Tracking progress on both sides
Progress in a combined approach can be easy to miss because it shows up in small ways across many places. A child who taps three new words on the device this month has progressed even if no new spoken word has emerged. A child who attempts a sound during a song has progressed even if the device usage looks similar.
Keep a light log. Once a week, jot down two or three communication wins. New words on the device. New spoken approximations. New situations where the child initiated. The log is for you and the therapist, not the child. Over a few months it tells a clearer story than any single session ever can.
Your therapist should also be tracking formal measures, but the parent log often catches things the formal measures miss. Carely's at-home therapy team works with families to set up these light tracking systems alongside formal review.
When to weight one more than the other
Sometimes the balance between AAC and speech work shifts deliberately. If a child has had a long stretch of speech focus with little change, leaning more heavily into AAC for a season often reduces frustration and ironically supports later speech gains. If a child is producing more speech approximations than usual, weighting the speech side slightly more can ride that wave.
These shifts are usually decided in conversation with the SLP, not unilaterally. The instinct to "take a break from AAC to push speech" rarely produces what families hope for. The instinct to drop speech work because AAC is doing well also misses opportunities.
Stay in conversation. Review every term. Adjust slowly. Our guide on switching between AAC systems as your child grows covers a related kind of adjustment over time.
Frequently asked questions
If my child is using AAC well, can we stop speech therapy?
Usually not yet. Continued speech therapy supports both spoken language gains and effective AAC use through better motor planning and oral movement.
Can AAC and speech therapy be done by the same therapist?

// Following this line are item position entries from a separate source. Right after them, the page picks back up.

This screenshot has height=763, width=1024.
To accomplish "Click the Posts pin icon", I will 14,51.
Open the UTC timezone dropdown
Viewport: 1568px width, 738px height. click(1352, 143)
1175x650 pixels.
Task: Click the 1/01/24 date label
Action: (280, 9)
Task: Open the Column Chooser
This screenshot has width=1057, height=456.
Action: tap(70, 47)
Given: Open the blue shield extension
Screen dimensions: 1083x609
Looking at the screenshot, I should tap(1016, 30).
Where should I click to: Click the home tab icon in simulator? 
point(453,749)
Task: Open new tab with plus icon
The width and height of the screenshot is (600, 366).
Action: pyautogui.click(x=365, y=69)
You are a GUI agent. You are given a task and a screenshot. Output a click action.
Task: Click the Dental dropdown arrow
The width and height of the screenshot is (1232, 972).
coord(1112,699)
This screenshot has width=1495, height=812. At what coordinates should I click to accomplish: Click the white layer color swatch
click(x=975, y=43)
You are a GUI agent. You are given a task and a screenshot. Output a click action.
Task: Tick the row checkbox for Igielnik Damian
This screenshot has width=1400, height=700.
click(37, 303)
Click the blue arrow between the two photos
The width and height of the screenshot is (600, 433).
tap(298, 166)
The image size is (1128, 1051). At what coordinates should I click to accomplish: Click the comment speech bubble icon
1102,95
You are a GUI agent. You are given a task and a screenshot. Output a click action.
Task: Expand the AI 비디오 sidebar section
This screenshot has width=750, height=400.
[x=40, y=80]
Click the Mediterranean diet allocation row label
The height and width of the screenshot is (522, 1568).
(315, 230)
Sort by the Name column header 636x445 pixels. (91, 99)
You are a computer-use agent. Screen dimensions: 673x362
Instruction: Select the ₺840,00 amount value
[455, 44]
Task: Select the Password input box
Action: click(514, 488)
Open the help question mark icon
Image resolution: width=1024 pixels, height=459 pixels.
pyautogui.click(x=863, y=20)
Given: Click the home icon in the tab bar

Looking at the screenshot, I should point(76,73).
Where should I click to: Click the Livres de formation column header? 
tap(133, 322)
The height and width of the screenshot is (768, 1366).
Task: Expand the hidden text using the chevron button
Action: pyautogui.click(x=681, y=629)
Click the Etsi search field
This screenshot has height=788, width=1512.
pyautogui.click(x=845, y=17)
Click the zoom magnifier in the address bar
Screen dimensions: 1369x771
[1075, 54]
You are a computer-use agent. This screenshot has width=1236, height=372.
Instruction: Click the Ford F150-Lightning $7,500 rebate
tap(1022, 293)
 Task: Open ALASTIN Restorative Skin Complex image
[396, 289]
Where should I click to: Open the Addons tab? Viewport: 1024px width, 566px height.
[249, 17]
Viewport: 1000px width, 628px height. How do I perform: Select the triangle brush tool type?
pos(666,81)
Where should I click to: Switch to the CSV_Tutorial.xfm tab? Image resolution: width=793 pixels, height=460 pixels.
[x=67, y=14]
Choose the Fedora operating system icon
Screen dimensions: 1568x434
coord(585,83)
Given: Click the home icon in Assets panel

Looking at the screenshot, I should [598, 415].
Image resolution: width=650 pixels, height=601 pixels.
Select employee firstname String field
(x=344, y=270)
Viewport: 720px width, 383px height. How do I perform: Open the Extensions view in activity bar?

Yes, and ideally they should be. A single therapist holding both pieces produces a more coherent plan than two separate clinicians.
Should we tell the speech therapist if we are also working on the AAC at home?
Absolutely. Therapists need to know what the home is doing in order to align session targets with daily life.
What if our speech therapist does not support AAC?
That is worth raising directly. If they remain opposed to AAC despite current evidence, it is reasonable to seek a second opinion.
How long does combined therapy usually continue?
It varies widely. Many children benefit from at least two years of combined work, but the exact length depends on the child's profile and progress.
Does combined therapy cost more?
Usually not. A single session covers both channels. The main additional cost is the AAC system itself, if one is being acquired.